Whakaari Management Limited filed an appeal against its conviction. On 27 February 2025 the appeal decision of the High Court was released. Justice Moore allowed the appeal and quashed Whakaari Management Limited's conviction.

The coronial process recommenced on 10 June 2024, when Coroner Elliott issued a minute to those identified as Interested Parties.

Inquiry

In December 2019, coronial inquiries were opened into the deaths of 19 of the 22 people who lost their lives in the eruption on Whakaari-White Island on 9 December 2019. These inquiries resumed following the completion of the criminal prosecution. Coronial inquiries have subsequently been opened for two of the three people who died overseas after they were repatriated. Inquiries have therefore been opened in respect of 21 of the 22 deaths resulting from the eruption. 

Scope of the Inquiry

Following submissions from Interested Parties and consideration of what issues have not been resolved by the criminal prosecutions, Coroner Elliott determined the scope of the inquiry. The Whakaari-White Island inquest will take place in two phases.

The first phase will begin with an opening in Whakatāne District Court on Friday 3 October 2025. It will then reconvene in Auckland on Monday 6 October 2025, where it will continue until its completion. The hearing time may be 6-8 weeks.

The second phase will take place in Auckland on a date to be fixed, in 2026. The date scheduled will allow sufficient time for interested parties, counsel, bereaved families and survivors to adequately prepare for the resumed hearing.

The first phase will address matters from the eruption on 9 December 2019 onwards.

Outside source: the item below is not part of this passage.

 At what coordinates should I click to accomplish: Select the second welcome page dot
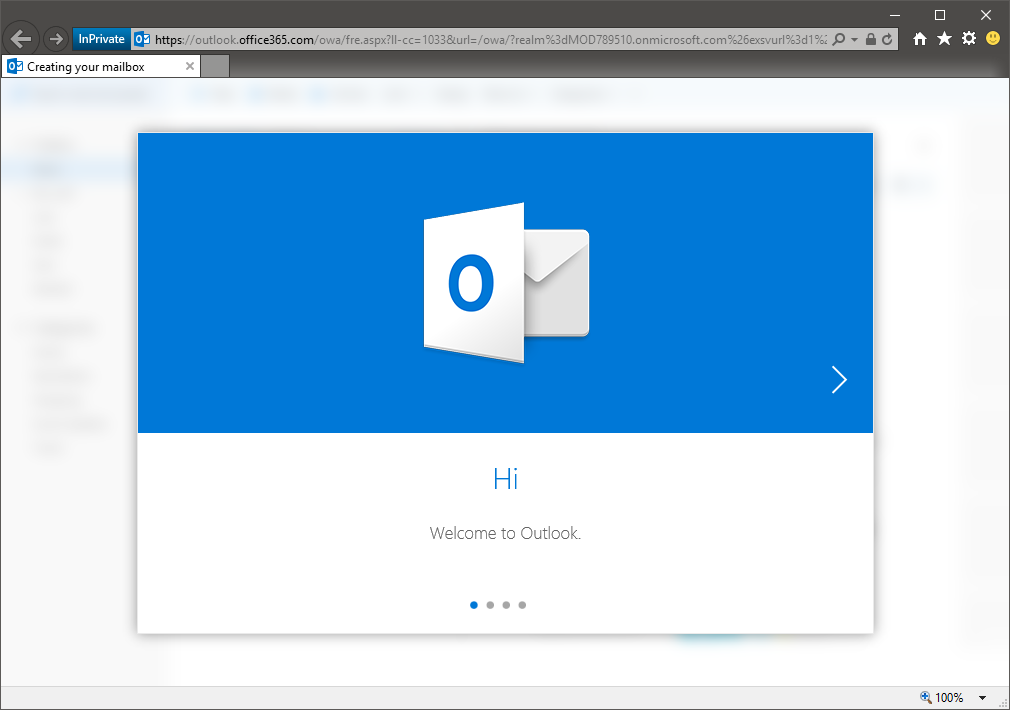pos(490,605)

Broadly, those issues are:

a) The events of 9 December 2019

b) The emergency response.

c) Issues relating to those who were left on Whakaari.

d) Medical treatment.

e) The timing and location of the deaths.

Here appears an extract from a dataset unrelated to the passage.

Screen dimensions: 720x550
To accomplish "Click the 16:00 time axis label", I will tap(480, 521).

f) The causes of the deaths and related issues.

The second phase will address matters preceding the eruption on 9 December 2019. Broadly, those issues are:

a) Regulatory oversight of tours to Whakaari.

b) Mitigation of risk.

c) Possible action following increases in risk.

d) Communication of risk.

e) Comments and recommendations.

Substantive Inquiry

Once the issues are determined, the substantive inquiry begins. The Coroner will identify and provide interested parties with further evidence about each issue and determine what, if any, further investigation and evidence is needed.

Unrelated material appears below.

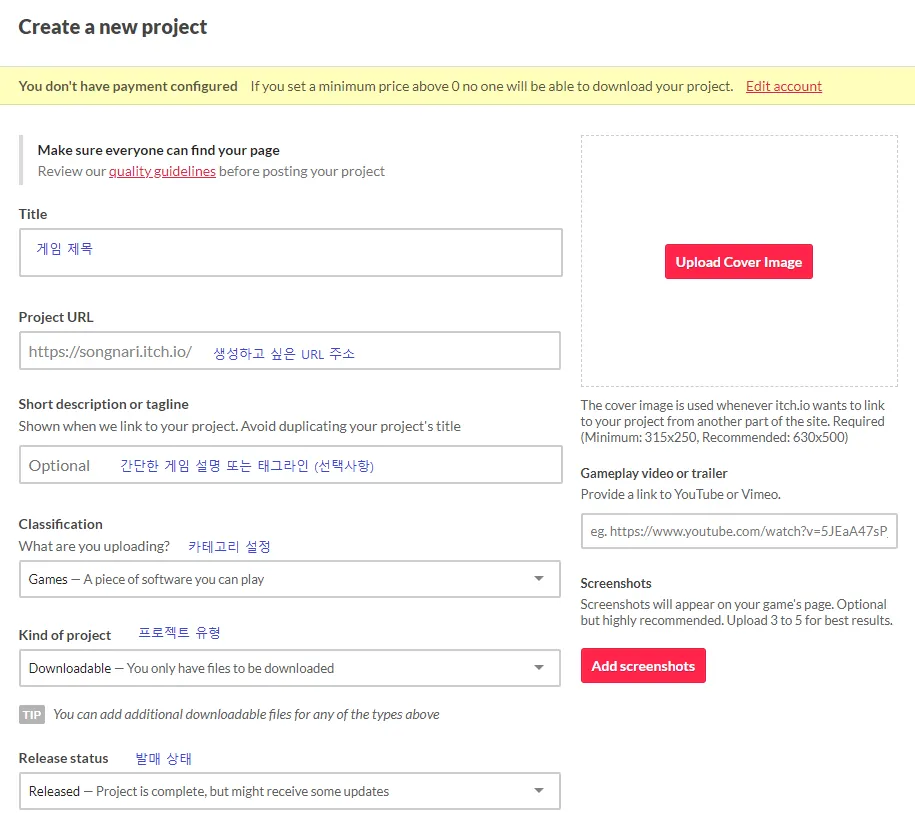Viewport: 915px width, 819px height.
Task: Click the Gameplay video or trailer label
Action: click(x=654, y=473)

A significant amount of documentary and digital evidence has been gathered and assessed for relevance and sensitivity. Relevant evidence will be disclosed to Interested Parties through their lawyers, or on request if they do not have one.

Any information provided to Interested Parties cannot be shared further. Some evidence may be subject to non-publication orders under s 74 of the Coroners Act 2006, especially evidence which is particularly sensitive. There are also some non-publication orders of people’s names.

Findings

The Coroner can release interim findings, but will release full and final findings following the conclusion of an inquiry. Findings may include recommendations under section 57(3) of the Coroners Act 2006 directed at preventing deaths in similar circumstances in the future.